Die Sache mit dem Motoreinbau hat so lange gedauert, weil die Art der Hinterachs-Konstruktion keine Standard-Lösung zuließ: Zuerst haben wir auf einen einseitig aufgehangenen Nabenmotor (DMG) geplant. Doch dessen Gewicht von >4kg (als ungefederte Masse) war abschreckend für das filigrane Konzept. So haben wir dann lieber auf die neuen österreicher Reibrollen-Antriebe gewartet (Add-E, Go-E). Dafür hätte eine 3fach drehend gelagerte Gabel oder Hilfsschwinge um das rechte Hinterrad gebaut werden müssen. Das ist weder schön noch simpel; aber den Todesstoß gab dann auch das mangelnde Drehmoment der kleinen Reibrollen bei niedrigem Tempo. Also gerade als Anfahr- und Berghilfe eines "Lastenrades" eher unnütz (als Turbo für das leichte Sport-Trike aber im Auge zu behalten). Und so haben wir ganz tief in die Vergangenheit gegriffen und einen ollen Cyclone Kettenantrieb reanimiert. An die Lastenkiste geflanscht, mit Druckstrebe auf den Achsschenkel stabilisiert... funktioniert. Ärgerlich dabei nur, DIE naheliegende Lösung hätten wir dann auch schon auf der Spezi einbauen können.

[Quelldaten]
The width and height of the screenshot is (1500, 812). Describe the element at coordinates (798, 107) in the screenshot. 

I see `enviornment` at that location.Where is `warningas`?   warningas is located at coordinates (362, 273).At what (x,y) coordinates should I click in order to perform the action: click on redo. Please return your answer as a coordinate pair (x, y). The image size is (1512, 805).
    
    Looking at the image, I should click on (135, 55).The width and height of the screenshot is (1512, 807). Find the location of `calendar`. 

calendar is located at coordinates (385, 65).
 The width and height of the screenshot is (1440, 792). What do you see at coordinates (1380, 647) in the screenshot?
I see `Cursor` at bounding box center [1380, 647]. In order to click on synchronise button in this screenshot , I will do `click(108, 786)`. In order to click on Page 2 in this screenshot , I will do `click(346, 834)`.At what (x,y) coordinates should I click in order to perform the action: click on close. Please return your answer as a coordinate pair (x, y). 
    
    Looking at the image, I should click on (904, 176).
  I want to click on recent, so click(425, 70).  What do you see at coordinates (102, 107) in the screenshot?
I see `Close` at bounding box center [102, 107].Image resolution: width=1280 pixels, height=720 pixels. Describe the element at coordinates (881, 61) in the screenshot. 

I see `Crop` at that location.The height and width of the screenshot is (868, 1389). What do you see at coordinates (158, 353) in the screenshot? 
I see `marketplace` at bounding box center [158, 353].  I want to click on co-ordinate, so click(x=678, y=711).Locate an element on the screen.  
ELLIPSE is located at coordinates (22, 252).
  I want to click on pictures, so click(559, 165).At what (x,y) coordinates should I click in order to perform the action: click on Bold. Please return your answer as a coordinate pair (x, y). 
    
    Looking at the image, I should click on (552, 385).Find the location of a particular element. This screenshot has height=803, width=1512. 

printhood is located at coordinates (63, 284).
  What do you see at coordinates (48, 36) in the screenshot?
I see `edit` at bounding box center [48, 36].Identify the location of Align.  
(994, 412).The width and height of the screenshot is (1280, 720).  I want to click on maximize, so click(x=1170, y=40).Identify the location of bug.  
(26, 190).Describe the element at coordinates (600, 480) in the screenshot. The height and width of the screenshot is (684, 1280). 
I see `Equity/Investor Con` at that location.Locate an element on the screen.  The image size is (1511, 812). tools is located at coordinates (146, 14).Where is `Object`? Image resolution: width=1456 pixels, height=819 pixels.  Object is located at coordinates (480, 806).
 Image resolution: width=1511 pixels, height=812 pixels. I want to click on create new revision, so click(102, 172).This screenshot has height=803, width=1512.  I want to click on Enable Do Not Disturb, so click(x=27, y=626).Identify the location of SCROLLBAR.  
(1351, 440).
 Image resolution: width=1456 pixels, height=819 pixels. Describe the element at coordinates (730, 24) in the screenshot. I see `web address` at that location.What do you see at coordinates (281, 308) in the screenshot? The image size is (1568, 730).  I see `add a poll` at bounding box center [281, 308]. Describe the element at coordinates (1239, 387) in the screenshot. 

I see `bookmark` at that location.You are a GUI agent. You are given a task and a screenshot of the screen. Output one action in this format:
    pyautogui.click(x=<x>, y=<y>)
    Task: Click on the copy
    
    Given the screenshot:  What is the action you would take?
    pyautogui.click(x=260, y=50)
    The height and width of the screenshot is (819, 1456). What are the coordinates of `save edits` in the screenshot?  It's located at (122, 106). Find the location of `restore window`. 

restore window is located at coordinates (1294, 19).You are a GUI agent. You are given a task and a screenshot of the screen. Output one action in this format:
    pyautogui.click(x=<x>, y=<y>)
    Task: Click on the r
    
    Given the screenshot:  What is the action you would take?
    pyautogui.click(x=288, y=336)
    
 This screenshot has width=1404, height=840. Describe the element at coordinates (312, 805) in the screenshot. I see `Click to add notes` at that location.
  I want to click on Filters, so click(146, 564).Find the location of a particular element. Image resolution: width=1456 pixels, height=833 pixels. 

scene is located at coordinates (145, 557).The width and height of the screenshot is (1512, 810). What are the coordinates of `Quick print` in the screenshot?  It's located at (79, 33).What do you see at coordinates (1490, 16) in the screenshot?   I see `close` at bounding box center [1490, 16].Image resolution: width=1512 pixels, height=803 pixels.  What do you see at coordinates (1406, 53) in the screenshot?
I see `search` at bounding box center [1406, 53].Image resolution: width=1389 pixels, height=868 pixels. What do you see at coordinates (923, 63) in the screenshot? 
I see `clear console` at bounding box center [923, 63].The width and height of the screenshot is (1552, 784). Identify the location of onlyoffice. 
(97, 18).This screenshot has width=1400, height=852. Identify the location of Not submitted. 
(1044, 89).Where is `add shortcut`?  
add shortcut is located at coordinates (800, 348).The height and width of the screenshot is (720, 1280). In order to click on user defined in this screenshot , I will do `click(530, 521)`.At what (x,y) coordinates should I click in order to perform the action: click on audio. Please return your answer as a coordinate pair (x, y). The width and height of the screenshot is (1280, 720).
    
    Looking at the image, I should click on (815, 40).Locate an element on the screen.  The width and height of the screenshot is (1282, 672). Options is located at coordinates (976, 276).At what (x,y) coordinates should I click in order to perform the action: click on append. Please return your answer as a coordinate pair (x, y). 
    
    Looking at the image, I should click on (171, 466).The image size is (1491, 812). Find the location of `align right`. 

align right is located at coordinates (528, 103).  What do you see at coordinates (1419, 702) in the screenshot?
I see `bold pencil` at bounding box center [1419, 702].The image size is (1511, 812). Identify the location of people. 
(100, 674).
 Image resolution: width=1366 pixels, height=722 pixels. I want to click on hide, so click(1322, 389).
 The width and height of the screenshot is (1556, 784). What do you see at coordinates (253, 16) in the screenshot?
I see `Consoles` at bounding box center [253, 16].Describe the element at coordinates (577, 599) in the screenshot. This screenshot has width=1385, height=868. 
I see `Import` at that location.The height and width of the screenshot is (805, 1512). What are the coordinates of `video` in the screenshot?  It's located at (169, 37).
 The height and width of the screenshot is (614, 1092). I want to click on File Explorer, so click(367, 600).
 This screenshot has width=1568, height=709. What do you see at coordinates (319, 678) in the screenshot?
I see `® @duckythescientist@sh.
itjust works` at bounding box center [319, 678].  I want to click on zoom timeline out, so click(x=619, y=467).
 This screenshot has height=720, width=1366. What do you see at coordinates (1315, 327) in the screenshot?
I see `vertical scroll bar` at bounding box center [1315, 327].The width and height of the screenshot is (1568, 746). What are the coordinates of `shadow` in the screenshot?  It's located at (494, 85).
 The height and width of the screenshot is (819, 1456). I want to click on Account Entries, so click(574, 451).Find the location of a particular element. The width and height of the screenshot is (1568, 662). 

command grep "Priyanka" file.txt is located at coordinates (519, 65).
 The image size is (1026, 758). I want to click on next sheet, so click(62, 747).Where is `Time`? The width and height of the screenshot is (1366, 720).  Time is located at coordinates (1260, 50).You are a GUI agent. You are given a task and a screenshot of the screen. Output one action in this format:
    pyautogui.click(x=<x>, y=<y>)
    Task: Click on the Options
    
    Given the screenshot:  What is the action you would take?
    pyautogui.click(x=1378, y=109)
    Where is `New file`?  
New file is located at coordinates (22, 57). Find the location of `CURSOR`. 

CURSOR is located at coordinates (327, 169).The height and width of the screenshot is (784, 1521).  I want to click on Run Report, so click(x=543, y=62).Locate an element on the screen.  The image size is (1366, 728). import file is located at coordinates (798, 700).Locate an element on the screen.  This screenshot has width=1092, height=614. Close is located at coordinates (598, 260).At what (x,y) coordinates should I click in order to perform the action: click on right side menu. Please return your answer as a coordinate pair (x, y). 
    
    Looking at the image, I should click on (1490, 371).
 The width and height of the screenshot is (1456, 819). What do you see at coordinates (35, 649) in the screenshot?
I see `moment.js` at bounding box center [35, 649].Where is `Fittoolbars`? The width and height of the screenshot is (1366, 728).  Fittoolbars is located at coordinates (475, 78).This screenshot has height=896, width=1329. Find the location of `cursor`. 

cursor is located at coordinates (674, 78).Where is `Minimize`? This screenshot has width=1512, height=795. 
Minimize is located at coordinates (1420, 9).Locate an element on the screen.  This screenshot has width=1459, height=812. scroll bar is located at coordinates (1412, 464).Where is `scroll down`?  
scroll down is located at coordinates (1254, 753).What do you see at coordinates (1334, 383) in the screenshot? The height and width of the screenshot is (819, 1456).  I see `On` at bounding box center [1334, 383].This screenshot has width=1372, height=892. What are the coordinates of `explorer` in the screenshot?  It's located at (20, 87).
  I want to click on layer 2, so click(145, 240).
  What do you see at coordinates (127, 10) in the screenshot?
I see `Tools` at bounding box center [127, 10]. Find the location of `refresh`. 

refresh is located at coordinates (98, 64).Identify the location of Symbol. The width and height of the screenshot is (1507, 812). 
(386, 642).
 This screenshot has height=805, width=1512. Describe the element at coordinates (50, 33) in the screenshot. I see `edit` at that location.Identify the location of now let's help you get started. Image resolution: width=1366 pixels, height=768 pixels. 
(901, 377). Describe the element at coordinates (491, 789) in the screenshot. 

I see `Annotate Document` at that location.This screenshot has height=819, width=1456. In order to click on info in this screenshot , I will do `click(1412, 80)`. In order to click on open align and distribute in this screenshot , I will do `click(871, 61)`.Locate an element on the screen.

Aufgaben
1 – Beantworten Sie anhand des Textauszugs zum Motoreinbau kurz:
(a) Welcher Antrieb war ursprünglich geplant?
(b) Welche beiden Reibrollen-Antriebe werden namentlich genannt?
(c) Womit wurde der Cyclone-Kettenantrieb stabilisiert?
2 – Fahren Sie mit dem Text über den Motoreinbau fort, anschließend an seinen letzten Satz.
Die Auflistung wird für die Bearbeitung nicht gebraucht.

Lösungen
1 –
(a) Ein einseitig aufgehängter Nabenmotor (DMG).
(b) Add-E und Go-E.
(c) Mit einer Druckstrebe auf den Achsschenkel.

2 –
Erkenntnisse über das fertige Projekt Hi-Q (Prototyp Nr.1):
  • Nun mit beidseitigem Antrieb ist das Quad ein vollwertiges Rad. Bisher war es nur hinten links angetrieben und hatte damit auf losem oder rutschigem Grund, bei harten Linkskurven oder steilen Steigungen unschöne Ausrutscher am Antriebsrad. Wobei dennoch festzuhalten ist, dass es auch so hinreichend einsatztauglich als Straßen-Nutzfahrzeug war; nur wenn man die "Postkutsche" zum Spaß entfremden wollte, war die Traktion schnell die Spaßbremse. Jetzt aber genügt ein kontrollierter Druck im Daumen und das Quad treibt in jeder Situation tadellos vorwärts.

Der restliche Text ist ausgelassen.